(Source records)

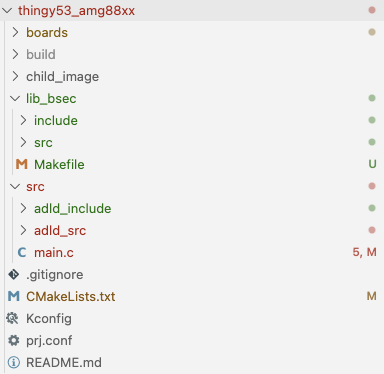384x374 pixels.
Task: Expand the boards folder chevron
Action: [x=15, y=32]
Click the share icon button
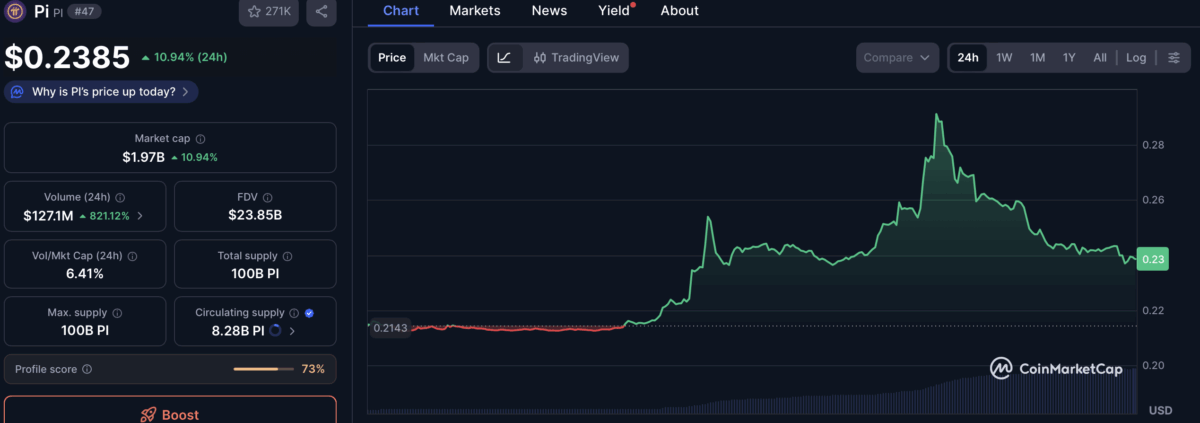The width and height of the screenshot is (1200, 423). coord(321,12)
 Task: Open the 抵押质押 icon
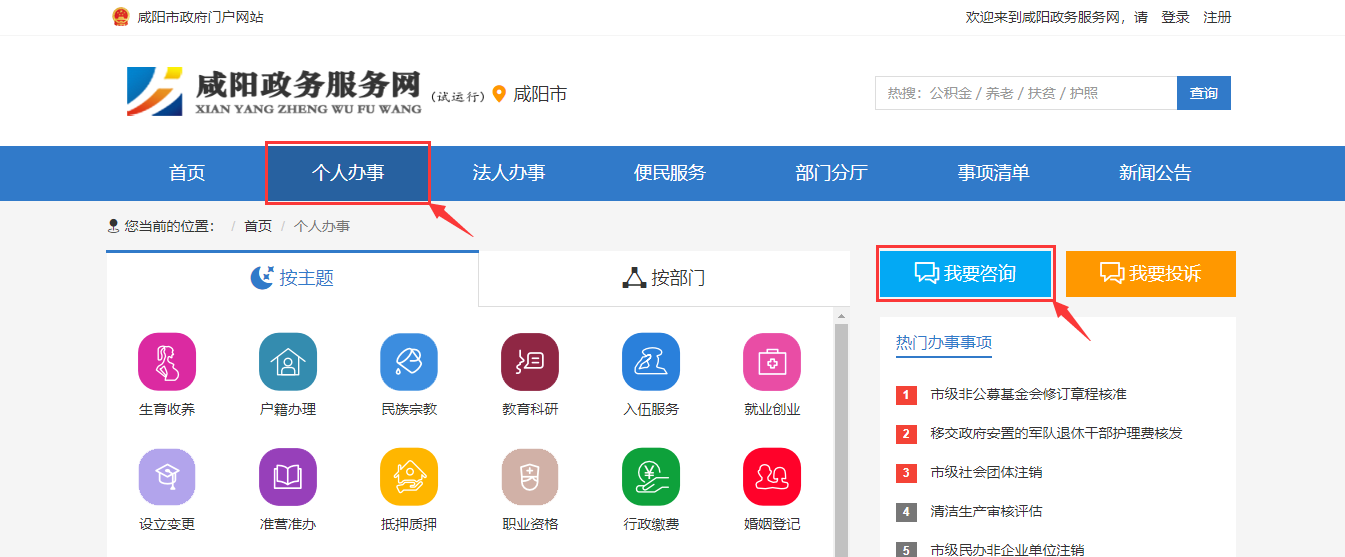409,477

## WHAT YOU ARE ASKED TO DO
Only the lines from the line with "Click the share icon button" through the end of the records belong in your copy. Repeat them exactly, without pictures.

## YOUR SOLUTION
Click the share icon button
The width and height of the screenshot is (1200, 423). coord(321,12)
 Task: Open the 抵押质押 icon
409,477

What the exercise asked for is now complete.